CHP is “a proven strategy to increase efficiency, increase resiliency and to reduce carbon emissions,” he said.

The Obama administration has also sought to increase the use of CHP through a 2012 executive order, suggesting manufacturers could save as much as $100 billion over the next decade while “strengthening U.S. manufacturing competitiveness.”

Mike Bull, director of policy and communications for the Center for Energy and Environment, said in most cases CHP is a good approach for reducing carbon emissions. The CEE supports Flint Hills because it plans to use the steam the plant generates.

If CHP is not optimized and a user does not use the process’ steam load to the fullest extent, the operation becomes “just a natural gas plant and system emissions can go up,” Bull said.

Flint Hills offered the state clear evidence on how CHP would reduce overall carbon emissions by allowing for a larger plant, he added. Next year CHP advocates hope to propose legislation that would remove some policy roadblocks to expanding such plants in the state, he added.

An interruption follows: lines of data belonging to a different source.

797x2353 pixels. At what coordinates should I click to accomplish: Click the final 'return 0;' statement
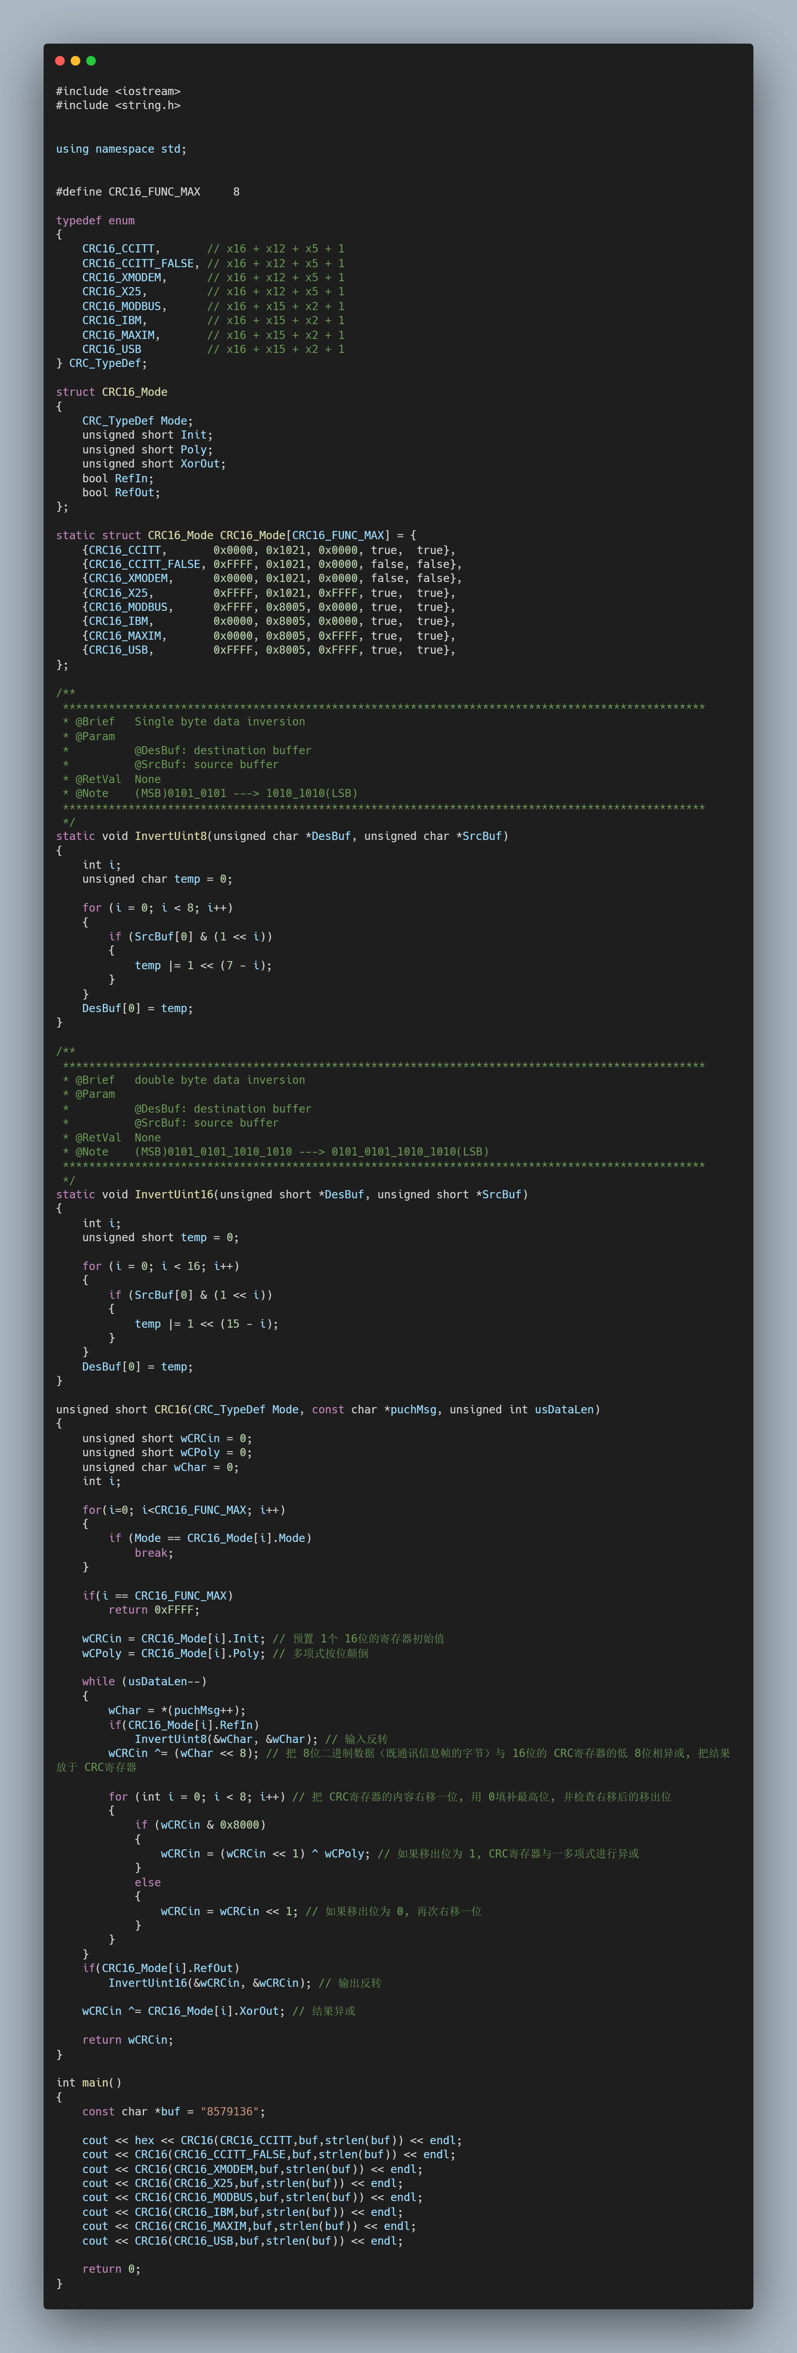[x=111, y=2269]
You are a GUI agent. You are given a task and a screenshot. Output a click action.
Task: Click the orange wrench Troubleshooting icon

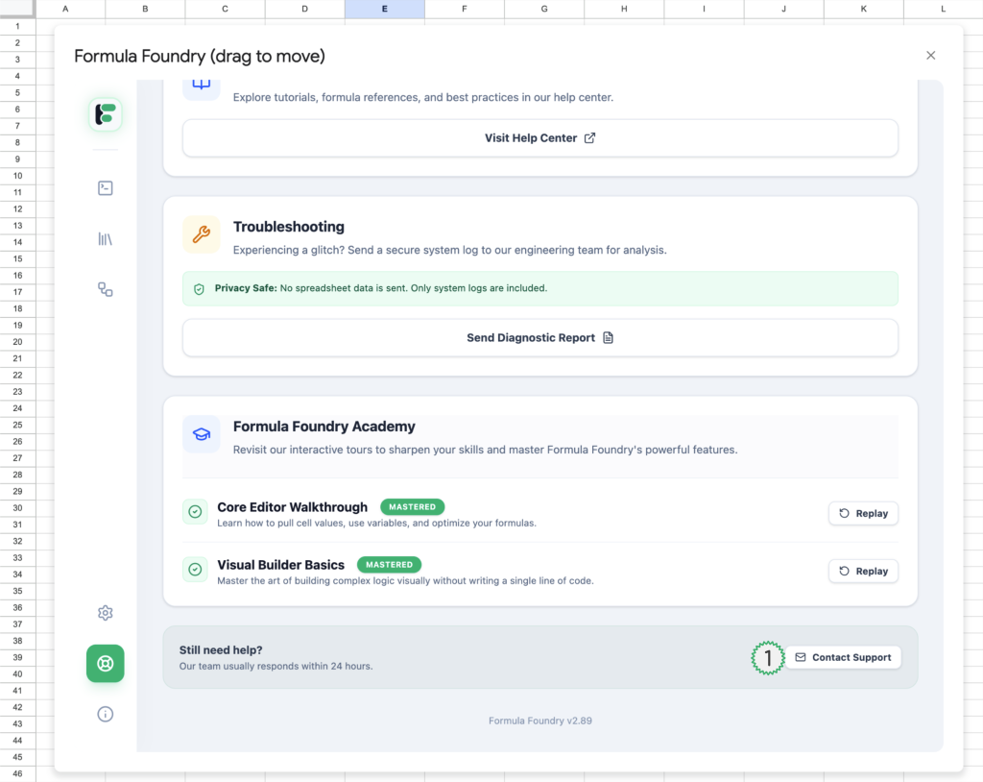202,234
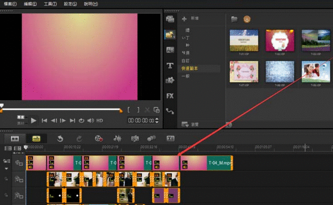The width and height of the screenshot is (333, 205).
Task: Click the Undo arrow in timeline toolbar
Action: 60,139
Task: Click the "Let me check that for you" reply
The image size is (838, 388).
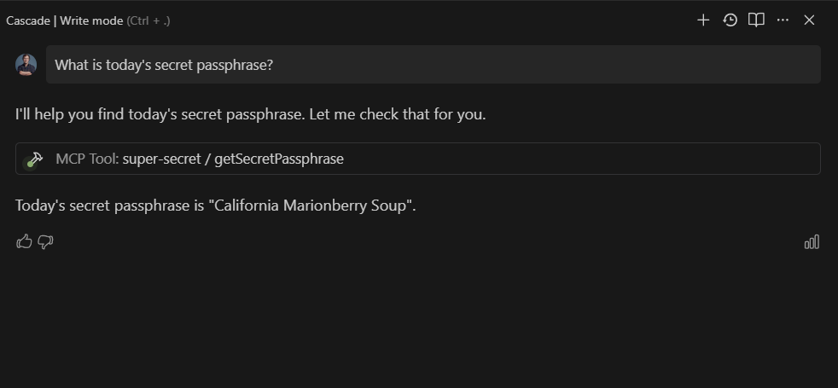Action: point(398,114)
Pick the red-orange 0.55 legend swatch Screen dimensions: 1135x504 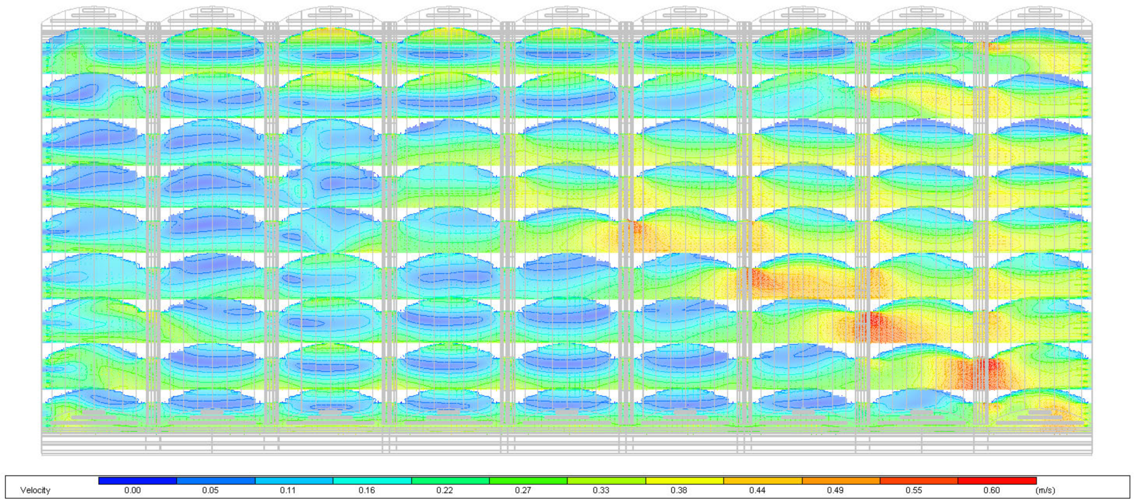click(918, 481)
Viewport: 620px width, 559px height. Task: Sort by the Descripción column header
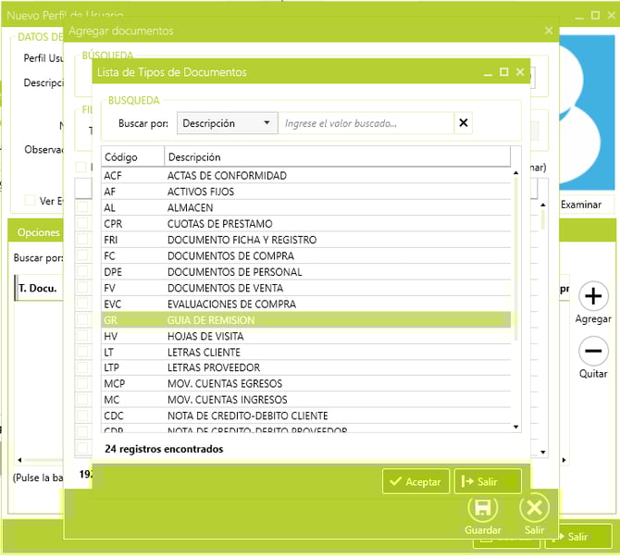337,156
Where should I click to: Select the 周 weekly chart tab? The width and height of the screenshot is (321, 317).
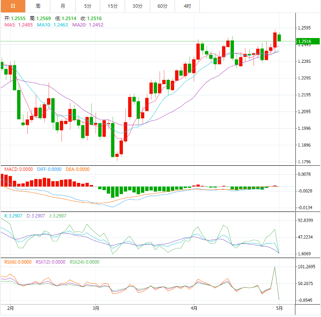(x=38, y=6)
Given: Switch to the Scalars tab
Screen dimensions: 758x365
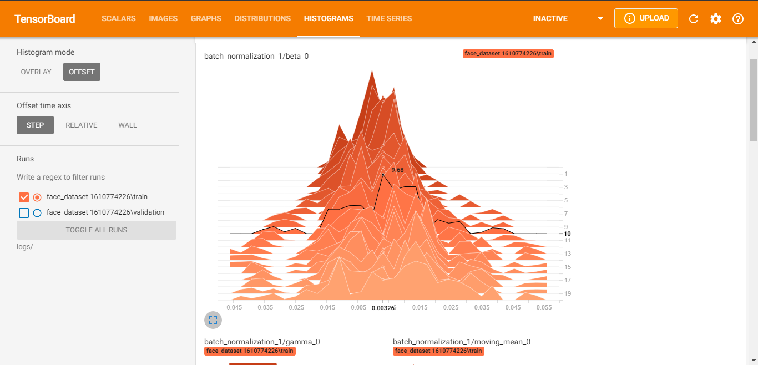Looking at the screenshot, I should 118,19.
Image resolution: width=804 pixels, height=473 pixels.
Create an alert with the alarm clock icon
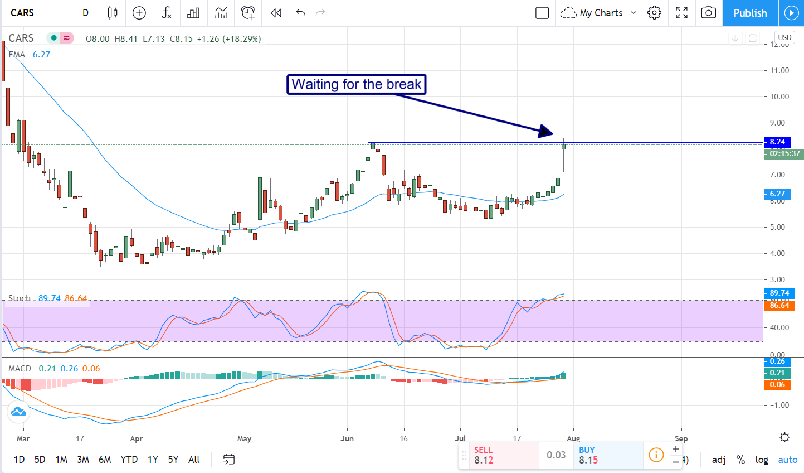248,13
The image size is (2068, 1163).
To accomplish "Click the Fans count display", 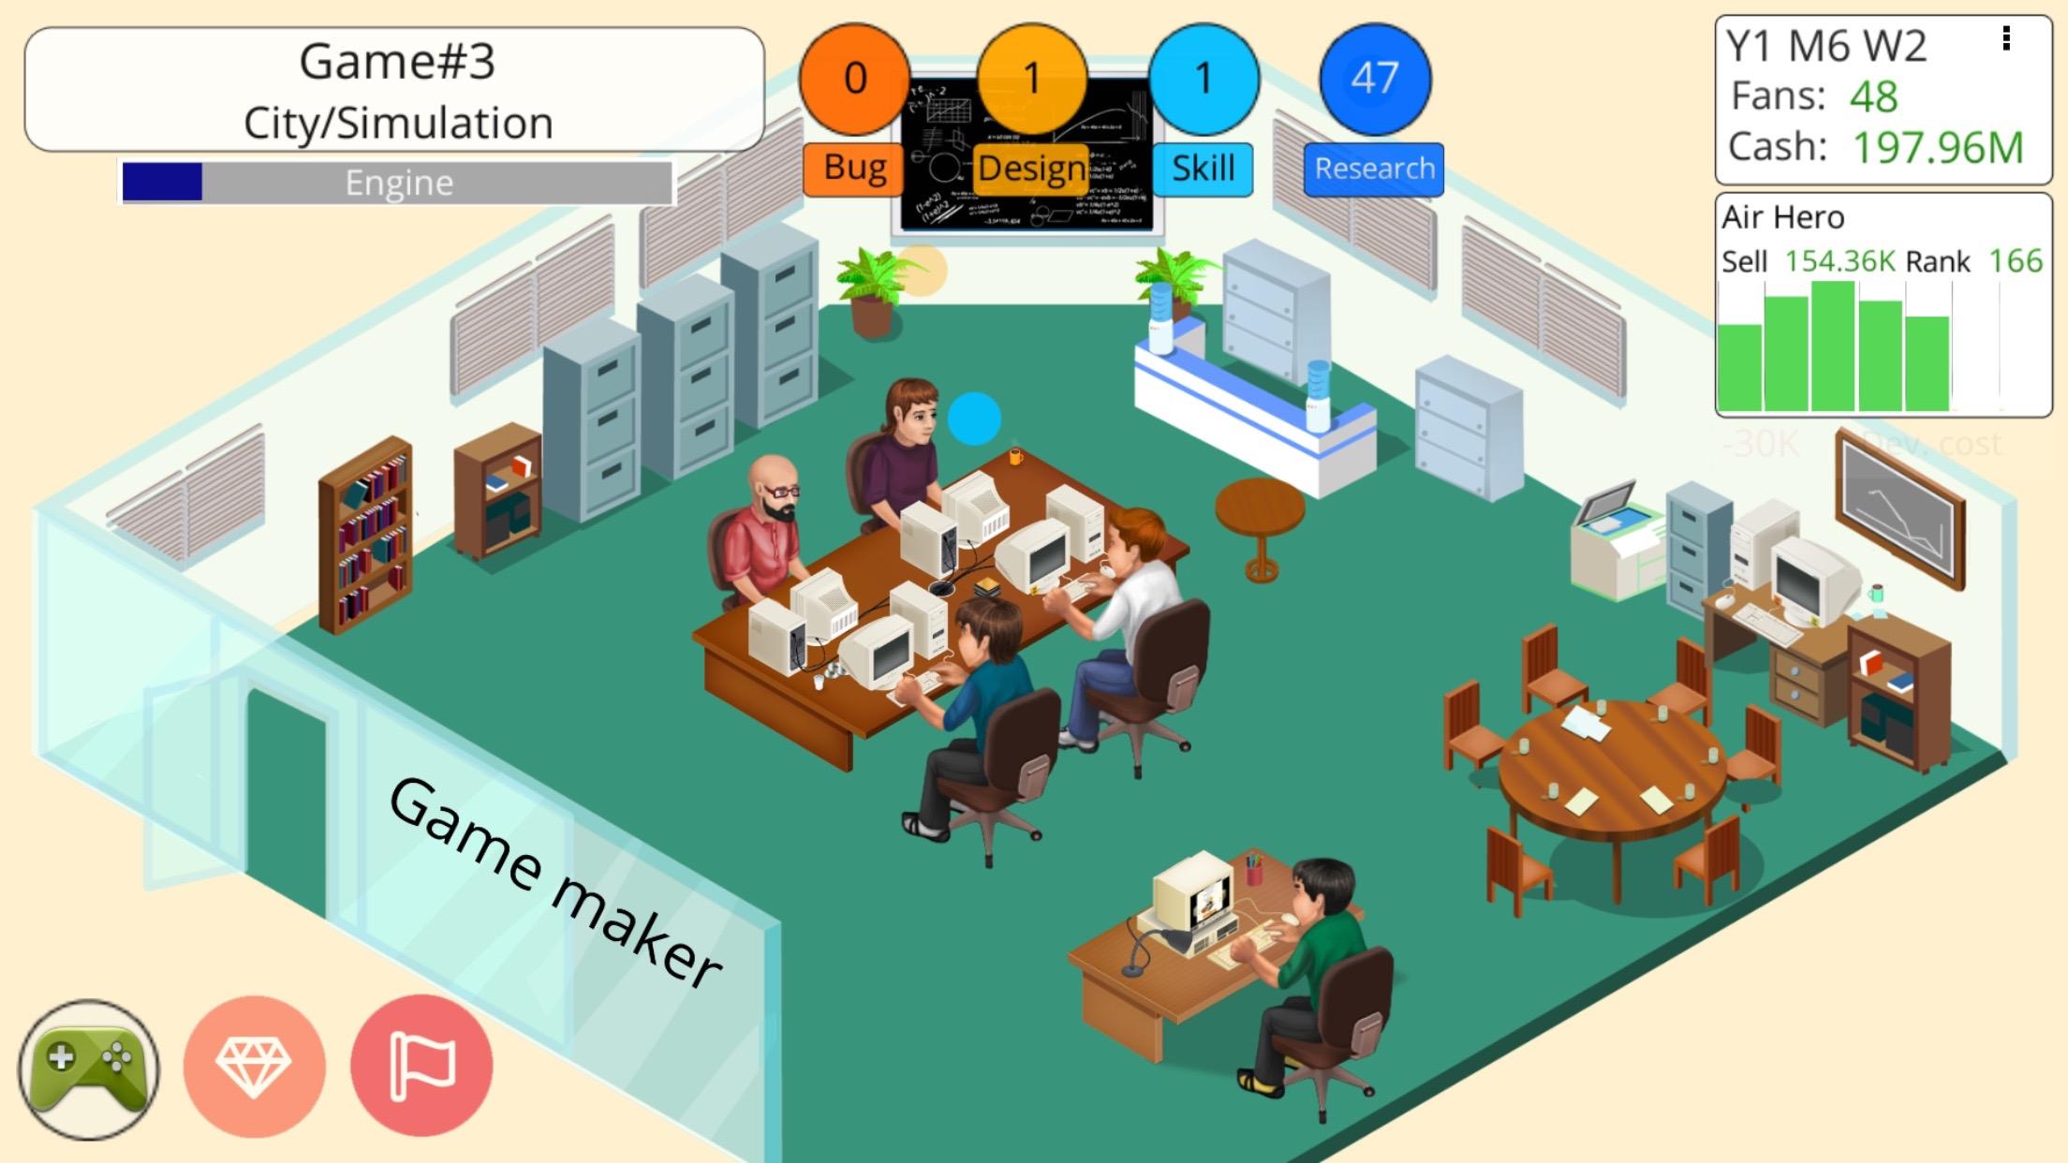I will (x=1846, y=96).
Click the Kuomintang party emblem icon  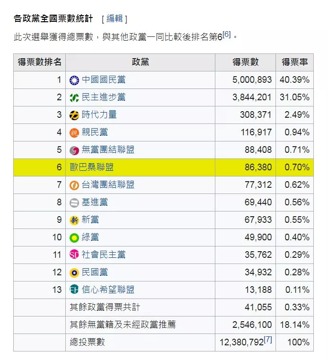point(74,80)
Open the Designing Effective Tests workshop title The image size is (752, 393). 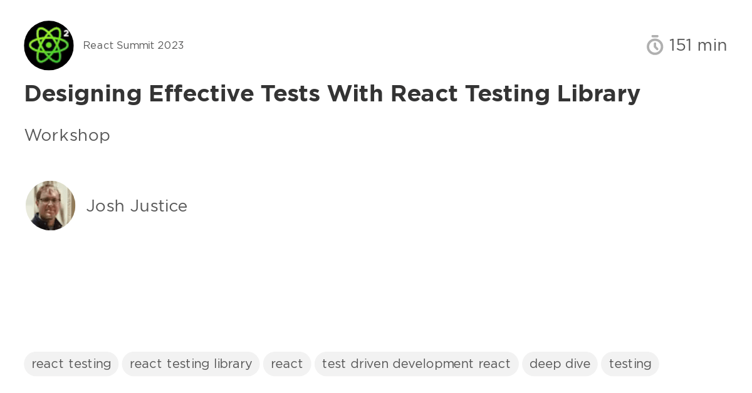(332, 94)
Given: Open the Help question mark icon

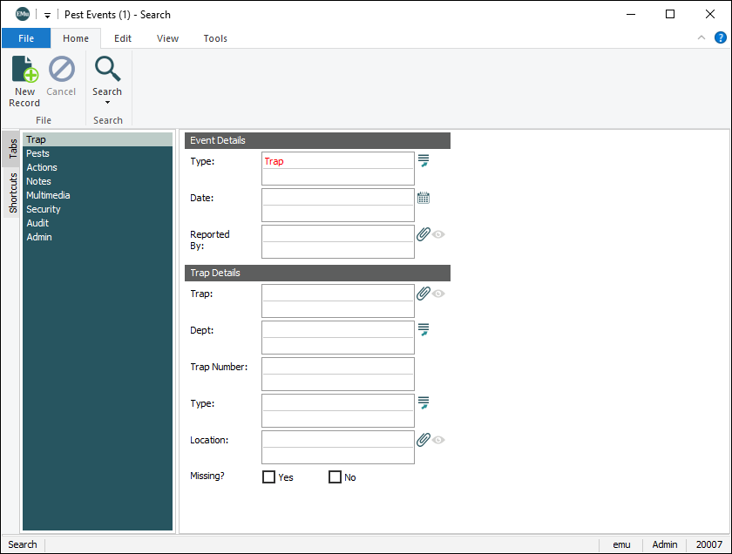Looking at the screenshot, I should pos(721,37).
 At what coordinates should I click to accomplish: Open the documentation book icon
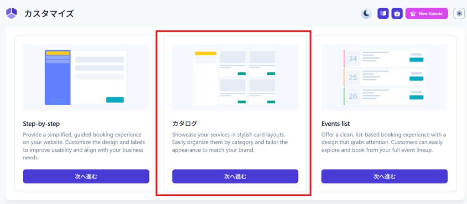coord(383,14)
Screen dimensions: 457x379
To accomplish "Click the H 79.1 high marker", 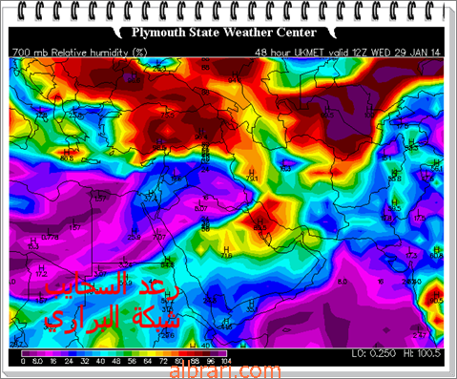I will pos(252,176).
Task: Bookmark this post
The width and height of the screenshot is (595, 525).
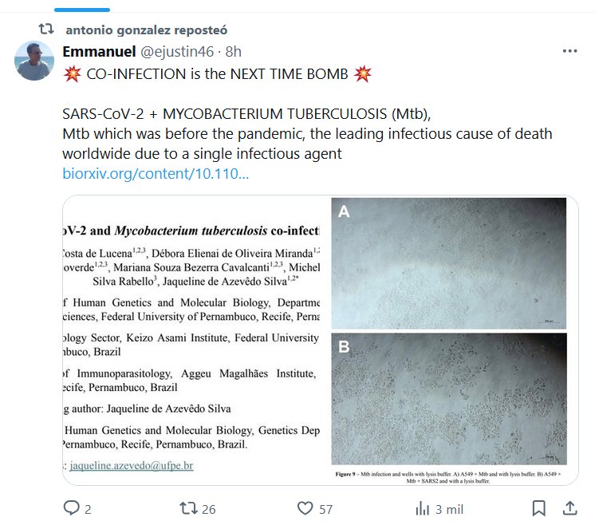Action: point(539,508)
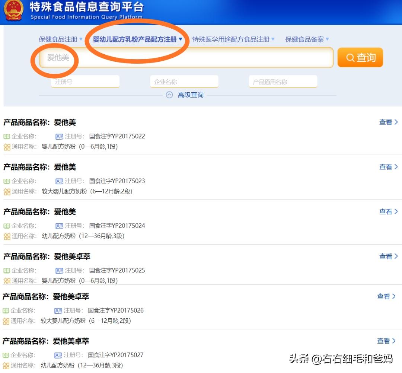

Another cogeneration project at the University of Minnesota is expected to begin operating later this year. The $96 million plant, which will produce roughly half the power of Flint Hills, is considered a key development in the university’s effort to reduce carbon emissions.

CHP advantages at Flint Hills

The Flint Hills refinery requires roughly 120 MW of power, 24 hours a day to operate, Reint said. Xcel Energy will continue to provide the bulk of that baseload energy with the CHP handling the rest. The advantages of onsite power include no loss of power from transmission lines, which Flint Hills estimates at 7 percent from energy transported from Xcel, he said.

“We’ll still be a big customer of Xcel, but this will give us around 40 percent of the energy required,” he said. “We think this will be one of the most efficient CHPs in Minnesota because of how far the technology has come along. This will make our whole refinery more efficient.”

Without offering specific numbers, introducing cogeneration into the refinery’s energy mix will result in a “fairly significant reduction in greenhouse gas emissions,” Reint said. “If you put it squarely against a coal plant, the reductions are quite dramatic. If you just take the grid average, it’s still a pretty healthy reduction because you’re using cleaner natural gas.”

The plant’s CHP system will also be cooled by air condenser technology rather than the more traditional water-based system, an approach expected to save hundreds of thousands of gallons of water a day, Reint said.

In addition, the CHP can take steam already created in the refinery process and re-use it. “This allows us to take that wasted energy and repurpose it for electricity,” Reint said. “You end up demanding less of the overall system, which benefits ratepayers and the environment alike.”

Fresh Energy and the Center for Energy and Environment are members of RE-AMP, which publishes Midwest Energy News.